Thinking Ahead: Join Owners of Patent Owner for 285 Liability?

You get sued and you’re thinking you’ll ultimately win big.  Exceptional case.  Fees shifted.  And you do, and you get an award of $3 million in your favor.  But, the patentee is basically a shell and so after a year of trying, you decide to go after its owners, allegedly its alter ego.

Federal courts have power to assist in executing judgments, but state law must authorize the procedures used, and not all states allow for joinder of non-parties after final judgment.  In Vehicle Interface Tech., LLC v. Jaguar Land Rover North Am., LLC (D. Del. Dec. 14, 2017), the court held that the defendant failed to show that Delaware law permitted joinder under those circumstances, and so the $3 million judgment seems, it seems, worthless.  The case is here.

So, although it seems weird, perhaps you need to join owners of patent owners….

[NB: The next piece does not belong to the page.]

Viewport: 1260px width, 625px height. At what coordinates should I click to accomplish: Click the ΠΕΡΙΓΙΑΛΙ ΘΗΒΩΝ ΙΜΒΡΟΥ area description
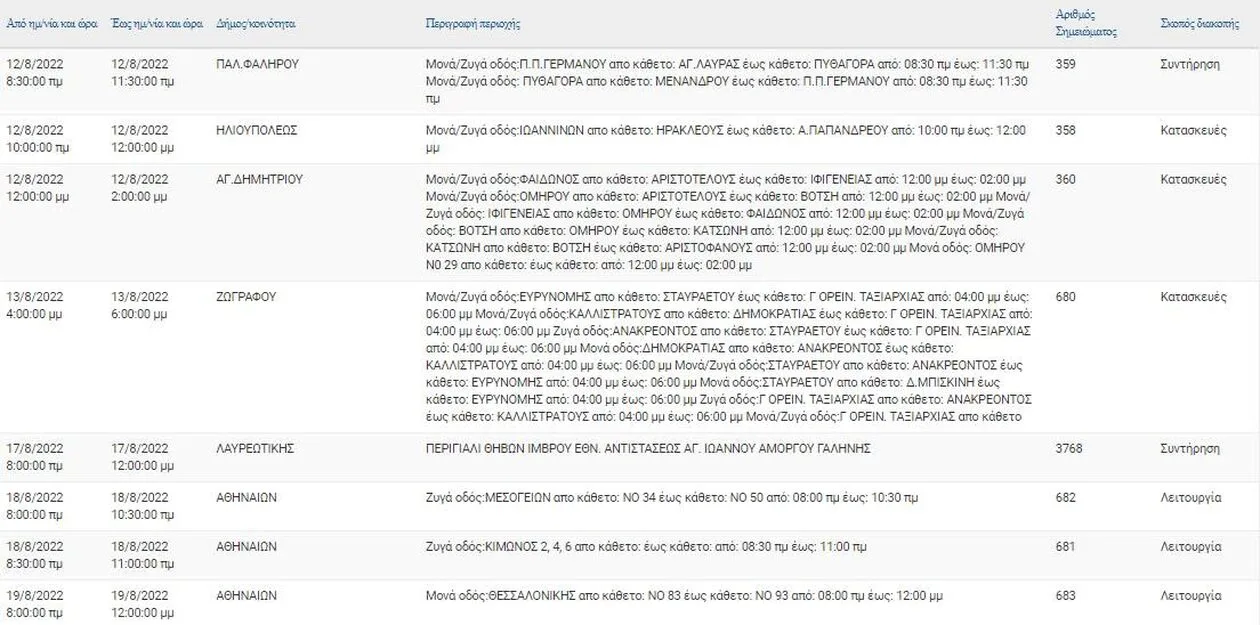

4 thoughts on “Thinking Ahead: Join Owners of Patent Owner for 285 Liability?

  1. 2

    Let’s look as this from a different perspective:

    You are an independent inventor who holds a patent on valuable technology. MegaCorp is infringing your patent and has completely ignored your letters inviting it to engage in license negotiations. When you finally scrape up enough money to hire a lawyer who sends MegaCorp an official notice letter, MegaCorp says: “So sue me, I dare you. And if you do, I will come after you for MegaCorp’s attorney fees. By the way, we hire only the most expensive lawyers.”

    In addition to your patent, you have built up a nice nest egg to use for your kid’s college education and your retirement. You cannot risk losing that money. What to do?

    Well you create an LLC , assign the patent to the LLC, and let the LLC be the plaintiff in the lawsuit against MegaCorp. In doing this you are legitimately relying on the corporate shield laws to protect your personal assets from MegaCorp’s treats to bankrupt you with a huge attorney fee award.

    Why would anyone think it would be appropriate to pierce the corporate veil in this circumstance? I cannot think of any reason other than to further shelter the MegaCorps on the world from infringement liability.

    There is a distinction between being against patent abuse on the one hand and being against the patent system on the other. Many of us seem to have forgotten that distinction.

    1. 1.1

      I think that’s a different legal issue, but it raises to me a preemption argument: what indication is there that federal law should preempt state law protection of LLC/etc. owners?